[Input records — start]
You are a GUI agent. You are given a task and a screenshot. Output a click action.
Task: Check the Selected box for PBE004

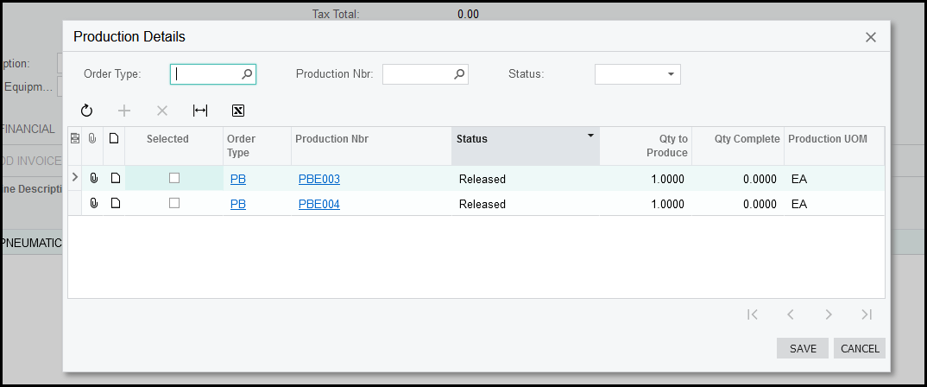(174, 203)
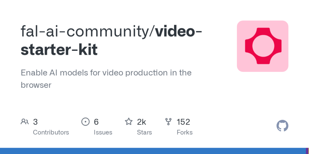The width and height of the screenshot is (309, 154).
Task: Click the red cross-shaped fal logo emblem
Action: (263, 46)
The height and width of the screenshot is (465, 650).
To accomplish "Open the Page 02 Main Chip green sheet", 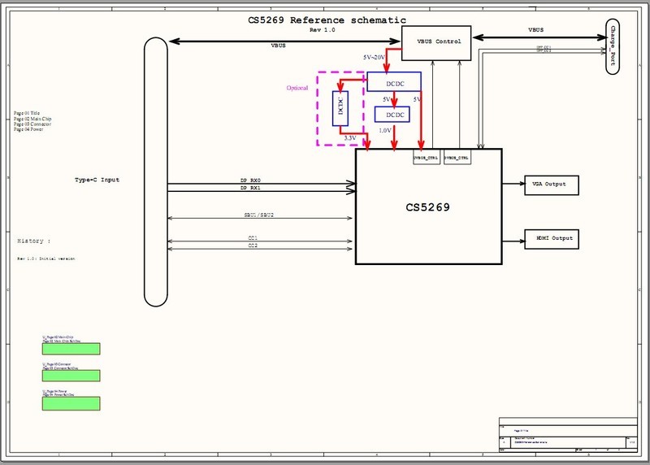I will click(x=71, y=349).
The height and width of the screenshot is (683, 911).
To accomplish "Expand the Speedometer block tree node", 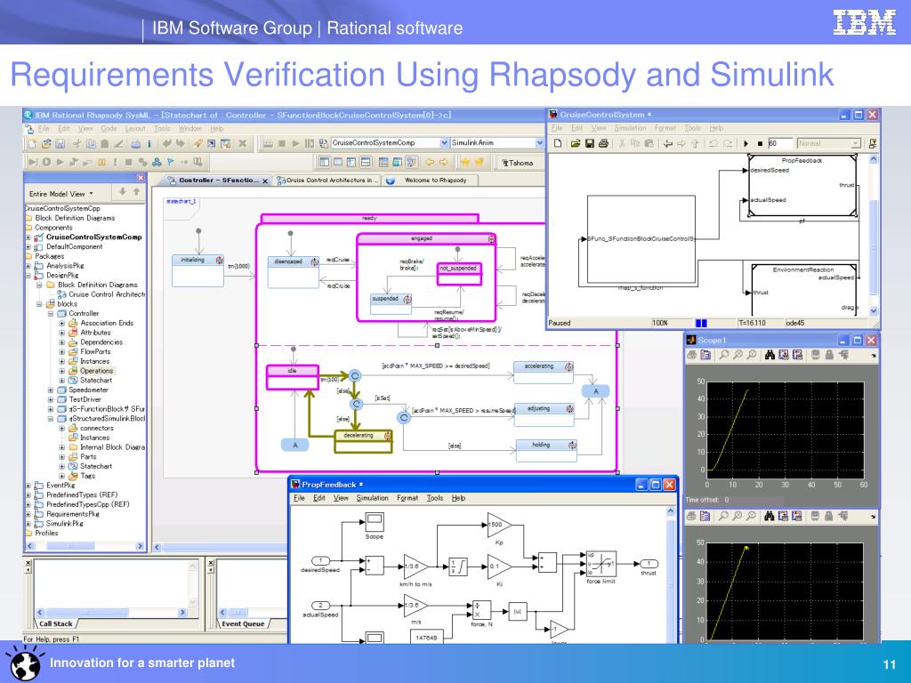I will tap(51, 390).
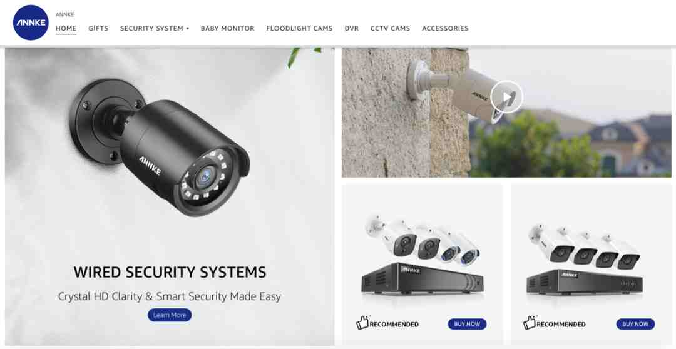Click the Learn More button
Screen dimensions: 676x349
170,315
[Input records — finish]
Your instructions
Without the pictures, repeat the entries above line by line, from the first through the one that contains "The height and width of the screenshot is (465, 650).", both ends included.

Exercise output
You are a GUI agent. You are given a task and a screenshot. Output a click action.
Task: Check the Selected box for PBE004

(174, 203)
The width and height of the screenshot is (309, 154).
Task: Click the red cross-shaped fal logo emblem
Action: (263, 46)
The height and width of the screenshot is (465, 650).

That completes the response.